Asus always did VLAN tagging, but they refused to admit it -- this is how they implemented isolation for guest network 1 pre-Guest Network Pro, using 501 and 502 as VLAN tags for 2.4 and 5 GHz, respectively. I know this for a fact since I had TRENDnet unmanaged 2.5 GHz switch that did not support forwarding VLAN tags (TP-Link unmanaged switches do!). There was simply no way to manage it via GUI.

Yeah, but I'm specifically talking about LAN VLAN tagging. I'm sure they're using one general Ethernet hardware setup for everything and then making features visible/invisible in the UI depending on the model series. Frankly, I'm surprised nobody has figured this out before now and done an add-in specifically to enable LAN VLAN tagging regardless of GNP/Smart Home Master.

 

[r80xcore]

@Seth Harman @visortgw

I have updated the repo with:

1. The ability to execute the mervlan_manager on the nodes only.
2. Added many Pro models into the hw_probe. If the model isnt found it will revert to max 6 SSIDs and 4 LAN ports.

How you use it?
1. Install the addon.
2. Navigate to LAN --> MerVLAN
3. Add your node(s) to the node section and configure VLANs. Press Save.
4. Setup SSH (generate SSH key and paste it into the SSH key section in the GUI) then reboot you node(s)
5. Press Sync Nodes and wait until its finished, press INFO on the side to read the live log.
6. Press "Apply VLAN" --> "Run VLAN Manager on Nodes Only"

Check logs, see if it works. Post you findings in form of logs if any problems arise.

NOTES:
Don't enable Boot at this time as this will apply the configured VLANs on your Main unit on next boot which is something you dont want in you situation.
I will include a fix for this later on but first we want to know if it works or not.

 

[r80xcore]

Another note:

Been doing some reading and as i suspected Asus uses a proprietary tunneling for the Guest VLANS when using WiFi backhaul. This is not 802.1 VLAN but a tunnling directly from one WiFi chip to another and it will strip any real tags on the way. So while you can segregate your networks with this, you can't set up proper tags from one unit to another with WiFi backhaul. This is only achievable with Ethernet backhaul.

Well thats my findings anyway and it's in line with everything else I've read.

 

[Seth Harman]

@Seth Harman @visortgw

I have updated the repo with:

1. The ability to execute the mervlan_manager on the nodes only.
2. Added many Pro models into the hw_probe. If the model isnt found it will revert to max 6 SSIDs and 4 LAN ports.

How you use it?
1. Install the addon.
2. Navigate to LAN --> MerVLAN
3. Add your node(s) to the node section and configure VLANs. Press Save.
4. Setup SSH (generate SSH key and paste it into the SSH key section in the GUI) then reboot you node(s)
5. Press Sync Nodes and wait until its finished, press INFO on the side to read the live log.
6. Press "Apply VLAN" --> "Run VLAN Manager on Nodes Only"
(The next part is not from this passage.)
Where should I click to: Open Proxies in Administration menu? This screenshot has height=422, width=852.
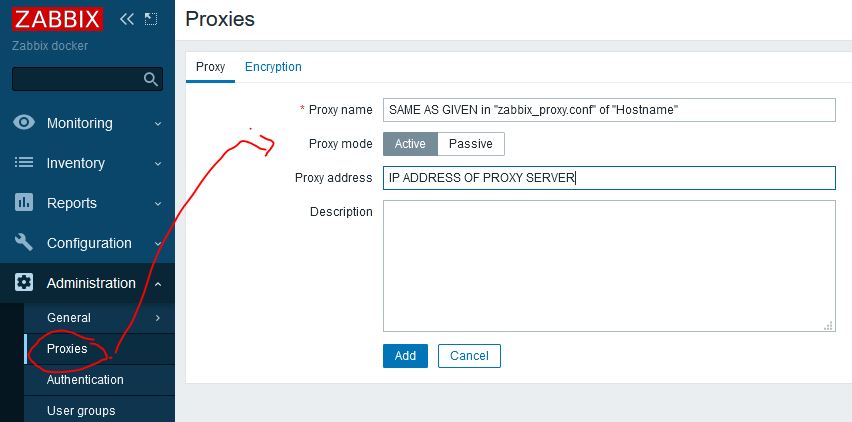click(67, 349)
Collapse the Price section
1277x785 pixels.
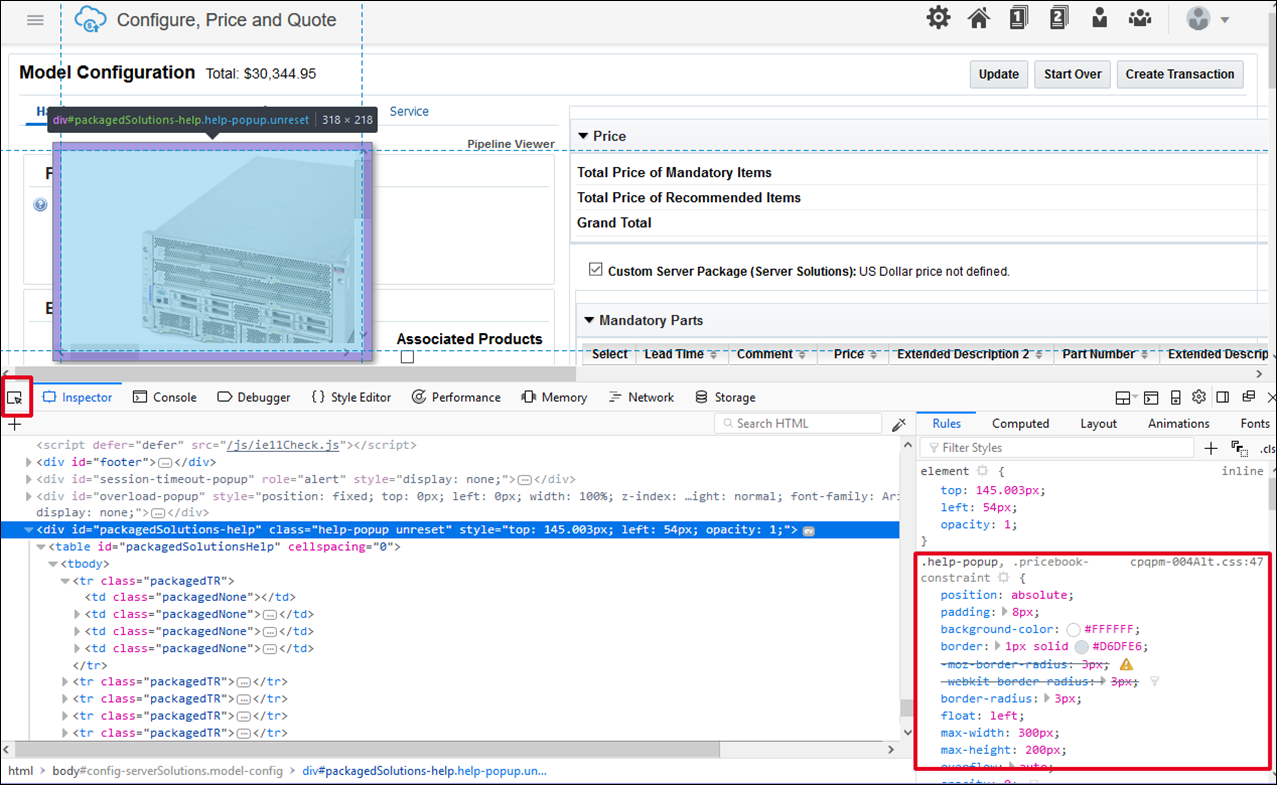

Check logs, see if it works. Post you findings in form of logs if any problems arise.

NOTES:
Don't enable Boot at this time as this will apply the configured VLANs on your Main unit on next boot which is something you dont want in you situation.
I will include a fix for this later on but first we want to know if it works or not.

Thanks. I'll give this a shot later tonight and report back results.